Third country lobbyists should register and provide information about their lobbying activities and expenditures in the EU’s lobbying register.

Parts of third country lobbying are already registered in the lobbying register. Third country actors such as businesses, trade associations or non-governmental organisations from outside the EU must register just like their EU counterparts.

The IIA on which the EU’s Transparency Register is based exempts from its scope the governments of third countries as well as Member States’ public authorities, intergovernmental organizations and their diplomatic missions, including offices and agencies emanating from them. This is known as the diplomatic exception.

Following an amendment to the IIA in 2021, the scope of this diplomatic exception was limited. When third country governments “are represented by legal entities, offices or networks without diplomatic status or are represented by an intermediary”, such representation must be registered. This means that consultancies or law firms with third country governments as clients need to disclose the work they do for them.

The EU’s lobbying regulation does not only involve the EU’s lobbying register. Meeting diaries are an important part of the EU’s lobbying regulation. EU Commissioners and Directors-General of the Commission are required to provide information about meetings held with lobbyists. According to the EP’s Rules of Procedure, MEPs must also publish all lobby meetings related to a report for which they are responsible as rapporteurs, shadow rapporteurs or committee chairs on Parliament’s website.

But because third country governments do not currently count as interest representatives in the meaning of the IIA, meetings with them are not subject to the publication obligation, neither in the Commission nor in the Parliament.

Meeting diaries that policy-makers use to disclose information about their meetings with lobbyists should include information about third country governments. While the Commission decisions and the Parliament’s Rules of Procedure rely on the definition of an interest representative in the IIA, the link could be severed, and the Parliament’s Rules of Procedure and the Commission decisions could be amended to include an obligation to publish meetings with third country governments. This should be easier than opening up the tripartite IIA revision. This way, meetings of MEPs, Commissioners and Commission’s Directors-General with representatives of third countries could be made public.
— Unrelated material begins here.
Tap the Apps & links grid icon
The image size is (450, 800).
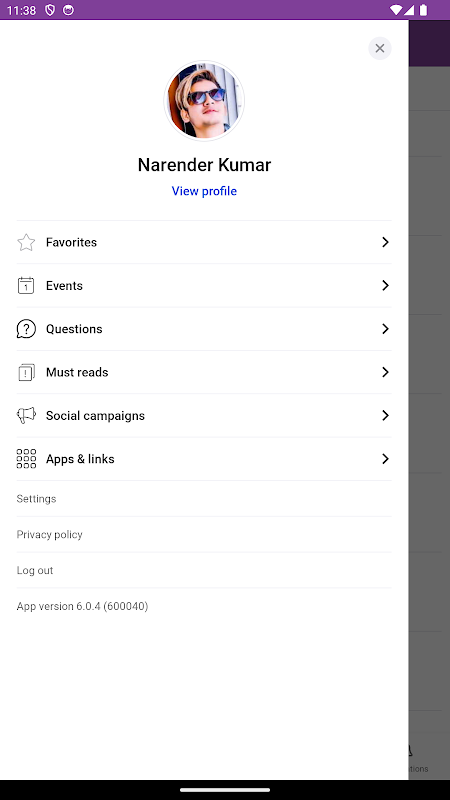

Any such amendments should be followed by a concerted effort to fix the control and enforcement deficit. Transparency International EU analysed more than 28,000 lobby meetings that were published by MEPs between June 2019 and July 2022. During this period, just over half of MEPs used the Parliament’s publication system.

The EU has considered introducing legislation to increase the transparency of foreign lobbying. Such laws currently exist in the United States (Foreign Agents Registration Act, FARA) and Australia (Foreign Influence Transparency Scheme Act, FITSA). The UK has recently released a draft bill for Foreign Influence Registration Scheme. Such legislation may bring with it new problems. First, these laws are easily conflated with foreign interference laws, and if no clear distinction is made between foreign interference and foreign lobbying, the law may become hindrance to legitimate third country lobbying. Second, especially Australia’s law as well as the UK’s draft bill have been criticized  for targeting foreign actors too broadly.

To summarize, the EU should resist the temptation to pose as a gullible victim of foreign forces and to portray third country lobbying as a security risk. Third countries have lobbied, are lobbying and will lobby the EU in a range of fields, and the more powerful the Brussels Effect becomes, the more intense lobbying will be. This should not downplay the importance of making sure that everything possible has been done to prevent such a thing from happening again.

The EP is enveloped in a culture of non-accountability, and it currently seems to think that the freedom of mandate gives it also a freedom from transparency. This culture needs to be rooted out. But a cool head is needed so as not to close the EU to third countries’ legitimate lobbying.